JON KYL DOUBLES DOWN…. Over the weekend, Senate Minority Whip Jon Kyl (R-Ariz.) was asked on Fox News how he’d pay for extending the Bush tax cuts for the wealthy, at a cost of $678 billion. After initially dodging the question, Kyl said what he really believed: “You do need to offset the cost of increased spending, and that’s what Republicans object to. But you should never have to offset cost of a deliberate decision to reduce tax rates on Americans.”

It was a classic concession. For all the talk about how desperate Republicans are to lower the deficit, Kyl stated what is clearly true: the GOP doesn’t even want to try to pay for tax cuts. This, of course, from the party that won’t even allow a vote on extended unemployment benefits because of alleged deficit concerns — and from the party that made the deficit so high in the first place.

Brian Beutler caught up with Kyl yesterday to explore this in more detail.

[Kyl] claimed candidly that the very existence of unemployment insurance is a “necessary evil,” while tax cuts ought not be paid for by increases in order to make it easier to shrink the size of government.

“My view, and I think most of the people in my party don’t believe that you should ever have to offset a tax cut,” said Senate Minority Whip Jon Kyl. “That clearly reduced savings is a better way to offset increased spending than a tax increase is.”

The rationale, Kyl said, goes back to the ultimate conservative goal of shrinking the size of government. If tax cuts are offset by tax increases in other area, then the government can only grow.

When reminded of overwhelming evidence that unemployment benefits are a very effective stimulus, Kyl said he didn’t care about the economic studies. Aid for the jobless, he said, is “a necessary evil” that’s “a bad thing for the economy” when the costs are added to the deficit.

There are a few angles to consider here.

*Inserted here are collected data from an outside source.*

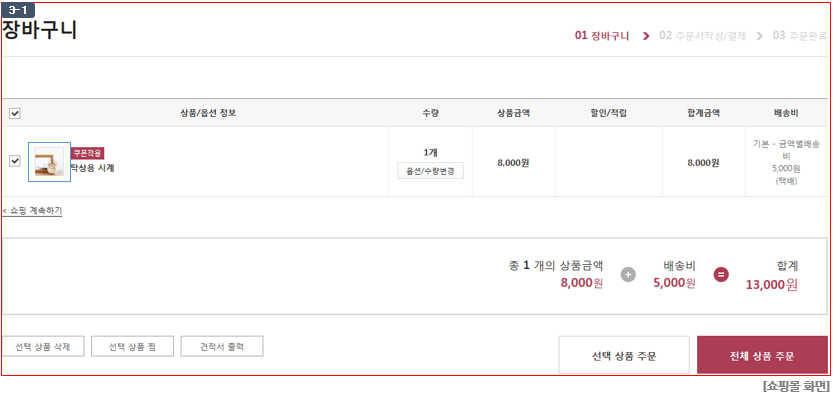The image size is (834, 393).
Task: Click the 선택 상품 찜 button
Action: [x=133, y=346]
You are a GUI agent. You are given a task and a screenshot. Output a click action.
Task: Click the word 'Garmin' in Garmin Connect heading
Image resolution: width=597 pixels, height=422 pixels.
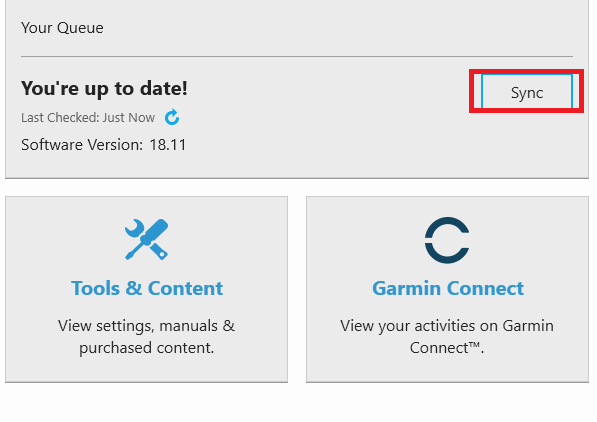tap(407, 288)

The first is that anyone who thinks $30 billion added to the deficit is “a bad thing for the economy,” but $678 billion in tax cuts added to the deficit is fine, shouldn’t be taken seriously.

Second, Kyl’s argument is effectively a philosophical one — government is bad, tax cuts shrink government, ergo tax cuts must be good under any and all circumstances. There’s no intellectual integrity to any of this, but it’s nevertheless the driving force behind the Republican approach to governing.

Third, unemployment benefits aren’t a “necessary evil.” As Annie Lowrey explained, “Unemployment insurance … is a federal insurance program, which helps guarantee that working Americans maintain a decent quality of life for themselves and their families during spells of joblessness. Virtually all Republicans support having an unemployment insurance system.” Well, at least they used to.

Finally, I think there’s an easy way to consider the bigger picture here. The question for policymakers from both parties is almost always the same: can we afford it? Kyl sees $30 billion in benefits for the unemployed and says, “No, we can’t afford it.” He sees $678 billion in tax cuts for the wealthy and says, “Yes, we can afford it.”

It’s roughly the equivalent of a family going into Costco, and a parent insisting that they don’t have the money for produce, but they do have the money for the giant, flat-screen television.

Kyl not only thinks this makes perfect sense, he expects voters to reward his political party for thinking this way. And if the polls are any indication, Kyl may very well be right.